→ Requirement 1:
In the thread about ASAP7 memories, change "SRAMs" to "memory macros" and write out everything from "Enclosed please find" down to "unavailable to you.".
→ Requirement 2:
List every file that the ASAP7 memory thread mentions by its file name.

** BEGIN Quoted text **

First, I use sram-cache-gen.py to generate the corresponding Hammer IR (i.e., chipyard.TestHarness.SmallBoomConfig.mems.hammer.json in the log file) with srams.txt as an input (referred to https://github.com/ucb-bar/hammer/tree/master/src/hammer-vlsi/technology/asap7). Then I use MacroCompiler to compile, however, it reports some errors which lead to the failure of synthesis. Sorry I am new to Chipyard, my steps may be wrong to some extent.

Enclosed please find my attachment log file which says that some memories are not supported.

Thank you very much!

macro-compiler.log

baichen318 commented 3 years ago

If you think it is the L2 cache causing issues you can build a configuration without it to ensure that is the issue. ASAP7 doesn't have vendor memories available so you will either have to figure out someway to build them yourself (very difficult but technically possible see this paper: https://ieeexplore.ieee.org/abstract/document/8050316) or switch to another technology that has SRAMs already provided. Commercial technologies will have SRAMs but you could also see if any of the other open-source PDKs provide them, if commercial techs are unavailable to you.

I did not think about this earlier since in my case it wasn't a segfault, but I had an issue where the TLMonitors were causing the Elaboration Stage to hang (15+ hours). I ripped them out through the Config and synthesis proceeded as normal. It was strange as I had included them in a prior run without any issue.

** END Quoted text **
** BEGIN Provided data **

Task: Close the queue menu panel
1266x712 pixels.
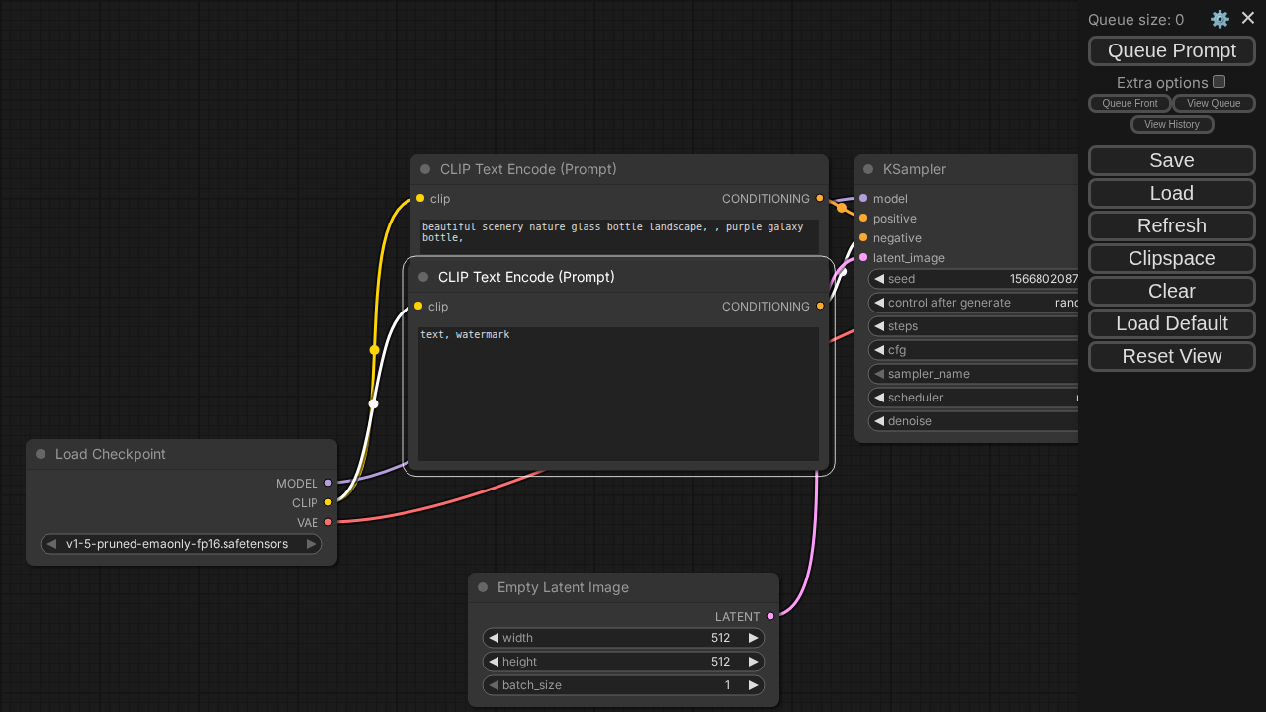Action: (x=1247, y=18)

** END Provided data **

→ Final result 1:
Enclosed please find my attachment log file which says that some memories are not supported.

Thank you very much!

macro-compiler.log

baichen318 commented 3 years ago

If you think it is the L2 cache causing issues you can build a configuration without it to ensure that is the issue. ASAP7 doesn't have vendor memories available so you will either have to figure out someway to build them yourself (very difficult but technically possible see this paper: https://ieeexplore.ieee.org/abstract/document/8050316) or switch to another technology that has memory macros already provided. Commercial technologies will have memory macros but you could also see if any of the other open-source PDKs provide them, if commercial techs are unavailable to you.

→ Final result 2:
- sram-cache-gen.py
- chipyard.TestHarness.SmallBoomConfig.mems.hammer.json
- srams.txt
- macro-compiler.log